§ Data records
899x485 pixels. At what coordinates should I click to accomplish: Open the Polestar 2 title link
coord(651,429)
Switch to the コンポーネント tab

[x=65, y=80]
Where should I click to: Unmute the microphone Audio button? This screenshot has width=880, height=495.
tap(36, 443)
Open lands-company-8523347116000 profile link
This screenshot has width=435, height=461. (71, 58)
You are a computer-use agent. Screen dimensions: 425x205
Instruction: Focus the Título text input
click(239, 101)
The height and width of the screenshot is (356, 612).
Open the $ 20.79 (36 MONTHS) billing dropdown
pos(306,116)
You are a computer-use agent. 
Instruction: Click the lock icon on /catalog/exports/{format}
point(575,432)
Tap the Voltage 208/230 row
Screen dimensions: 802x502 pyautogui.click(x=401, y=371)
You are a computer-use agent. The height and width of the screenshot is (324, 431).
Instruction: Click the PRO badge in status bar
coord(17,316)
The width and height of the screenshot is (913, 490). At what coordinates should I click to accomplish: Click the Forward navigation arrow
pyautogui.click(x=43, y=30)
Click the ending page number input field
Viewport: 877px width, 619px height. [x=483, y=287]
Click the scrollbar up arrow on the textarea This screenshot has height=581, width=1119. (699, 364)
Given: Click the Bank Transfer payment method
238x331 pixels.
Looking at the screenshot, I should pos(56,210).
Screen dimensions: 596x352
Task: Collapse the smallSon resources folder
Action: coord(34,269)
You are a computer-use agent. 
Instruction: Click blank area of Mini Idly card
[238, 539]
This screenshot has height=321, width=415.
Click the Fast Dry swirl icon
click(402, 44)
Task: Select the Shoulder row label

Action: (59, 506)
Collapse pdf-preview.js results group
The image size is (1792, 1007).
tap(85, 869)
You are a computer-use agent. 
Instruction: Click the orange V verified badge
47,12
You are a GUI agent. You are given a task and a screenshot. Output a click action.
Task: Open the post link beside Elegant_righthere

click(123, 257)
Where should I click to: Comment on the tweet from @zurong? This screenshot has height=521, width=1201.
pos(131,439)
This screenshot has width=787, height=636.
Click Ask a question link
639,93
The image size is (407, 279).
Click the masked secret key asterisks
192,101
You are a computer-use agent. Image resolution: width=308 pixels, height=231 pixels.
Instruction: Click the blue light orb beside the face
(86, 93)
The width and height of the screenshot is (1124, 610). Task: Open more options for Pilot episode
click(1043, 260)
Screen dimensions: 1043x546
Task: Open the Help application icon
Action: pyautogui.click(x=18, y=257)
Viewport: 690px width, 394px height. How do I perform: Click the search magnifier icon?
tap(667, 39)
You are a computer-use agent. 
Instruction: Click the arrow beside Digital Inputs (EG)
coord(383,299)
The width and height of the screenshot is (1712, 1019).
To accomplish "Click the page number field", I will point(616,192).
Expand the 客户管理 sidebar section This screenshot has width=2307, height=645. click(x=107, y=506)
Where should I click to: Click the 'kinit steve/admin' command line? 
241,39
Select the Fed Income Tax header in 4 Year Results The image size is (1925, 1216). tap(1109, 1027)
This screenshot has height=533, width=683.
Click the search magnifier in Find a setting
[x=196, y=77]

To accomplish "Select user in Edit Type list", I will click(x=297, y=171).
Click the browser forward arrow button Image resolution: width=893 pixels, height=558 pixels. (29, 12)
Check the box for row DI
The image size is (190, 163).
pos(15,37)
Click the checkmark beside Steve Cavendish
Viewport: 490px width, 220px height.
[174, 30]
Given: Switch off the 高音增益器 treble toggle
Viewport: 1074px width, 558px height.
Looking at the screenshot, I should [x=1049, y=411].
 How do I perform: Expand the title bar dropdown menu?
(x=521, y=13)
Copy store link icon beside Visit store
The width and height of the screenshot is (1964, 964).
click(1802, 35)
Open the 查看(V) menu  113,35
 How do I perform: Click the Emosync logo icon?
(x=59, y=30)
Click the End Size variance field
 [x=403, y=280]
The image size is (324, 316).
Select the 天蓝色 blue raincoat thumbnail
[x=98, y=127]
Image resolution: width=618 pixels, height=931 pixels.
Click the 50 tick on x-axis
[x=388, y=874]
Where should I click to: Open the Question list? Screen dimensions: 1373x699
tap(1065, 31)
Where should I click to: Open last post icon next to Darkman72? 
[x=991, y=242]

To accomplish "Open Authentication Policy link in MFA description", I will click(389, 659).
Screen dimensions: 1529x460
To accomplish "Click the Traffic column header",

§ Written instruction
Starting at the line that contains "Image resolution: width=618" and continuing through the last of the items, rewrite those lines with "Traffic" changed to "Revenue" and nothing else altered.

§ Answer to the task
Image resolution: width=618 pixels, height=931 pixels.
Click the 50 tick on x-axis
[x=388, y=874]
Where should I click to: Open the Question list? Screen dimensions: 1373x699
tap(1065, 31)
Where should I click to: Open last post icon next to Darkman72? 
[x=991, y=242]

To accomplish "Open Authentication Policy link in MFA description", I will click(389, 659).
Screen dimensions: 1529x460
To accomplish "Click the Revenue column header",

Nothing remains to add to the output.